Il caso è stato svelato grazie alla segnalazione di Andrea Di Giuseppe, deputato di Fratelli d’Italia eletto all’estero. Dopo essere stato avvicinato da Islam, il deputato ha registrato conversazioni compromettenti, dando avvio a un’inchiesta intensa da parte della Procura. Questo gesto ha attivato un’analisi approfondita delle richieste di visto e delle procedure di rilascio, che ha svelato la rete di corruzione in corso.

Le operazioni illecite sembrano avere radici approfondite, con segnali di attività sporche anche nelle Prefetture, dove i nulla osta vengono normalmente emessi. Qui, le indagini rivelano un sistema di tangenti a carico di dipendenti pubblici, ulteriormente complesso, che ha spinto il governo a prodigarsi per garantire che tali pratiche non solo vengano interrotte ma anche prevenute in futuro.

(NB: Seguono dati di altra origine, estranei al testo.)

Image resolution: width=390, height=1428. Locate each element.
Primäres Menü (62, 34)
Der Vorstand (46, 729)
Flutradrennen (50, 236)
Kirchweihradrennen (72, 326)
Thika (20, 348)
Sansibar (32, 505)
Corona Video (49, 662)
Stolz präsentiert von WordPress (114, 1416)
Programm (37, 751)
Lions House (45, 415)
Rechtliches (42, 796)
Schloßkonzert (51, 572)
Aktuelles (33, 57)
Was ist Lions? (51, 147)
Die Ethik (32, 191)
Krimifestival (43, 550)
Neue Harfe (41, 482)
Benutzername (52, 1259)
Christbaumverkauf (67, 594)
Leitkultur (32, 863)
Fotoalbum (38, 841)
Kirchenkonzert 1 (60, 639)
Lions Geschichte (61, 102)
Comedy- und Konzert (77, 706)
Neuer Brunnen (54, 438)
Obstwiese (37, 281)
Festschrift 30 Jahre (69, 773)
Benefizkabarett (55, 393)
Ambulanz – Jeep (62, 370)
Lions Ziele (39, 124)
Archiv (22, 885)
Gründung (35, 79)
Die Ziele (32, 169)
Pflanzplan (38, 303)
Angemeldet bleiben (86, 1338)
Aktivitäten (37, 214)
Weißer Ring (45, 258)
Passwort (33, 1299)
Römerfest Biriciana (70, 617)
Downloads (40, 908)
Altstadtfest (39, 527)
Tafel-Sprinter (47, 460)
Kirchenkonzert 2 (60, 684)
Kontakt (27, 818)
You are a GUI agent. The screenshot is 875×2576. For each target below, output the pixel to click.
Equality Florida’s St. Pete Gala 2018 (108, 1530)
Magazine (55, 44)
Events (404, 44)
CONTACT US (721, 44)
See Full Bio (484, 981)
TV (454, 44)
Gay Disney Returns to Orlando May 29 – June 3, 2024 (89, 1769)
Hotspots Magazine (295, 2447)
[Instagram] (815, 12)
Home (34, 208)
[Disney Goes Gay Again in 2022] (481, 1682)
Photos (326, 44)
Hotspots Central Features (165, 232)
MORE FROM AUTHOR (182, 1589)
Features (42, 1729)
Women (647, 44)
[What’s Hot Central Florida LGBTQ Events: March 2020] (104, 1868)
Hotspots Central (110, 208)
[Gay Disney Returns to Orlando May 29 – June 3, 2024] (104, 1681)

Un fenomeno persistente e allarmante

L’analisi delle indagini ha rivelato che il sistema di corruzione si è sviluppato per diversi anni, con evidenti tracce di attività illecita almeno dal 2019 fino al 2022. I magistrati hanno sottolineato l’allarmante associazione di nomi e ruoli pubblici al giro d’affari legato all’immigrazione. Le relazioni costruite da uno dei bengalesi arrestati, evidenziano come fosse in grado di seminare risorse e collegamenti, sfruttando la propria conoscenza delle normative e, al contempo, delle persone da contattare per ottenere favori.

Un tale scenario non solo solleva interrogativi su come venga gestito il sistema d’immigrazione, ma mette in evidenza la vulnerabilità dei migranti in cerca di una vita dignitosa. Un ciclo potenzialmente pericoloso che mostra come la corruzione possa minare le istituzioni, esacerbando le difficoltà economiche di chi cerchi nel nostro Paese una nuova opportunità attraverso canali ufficiali.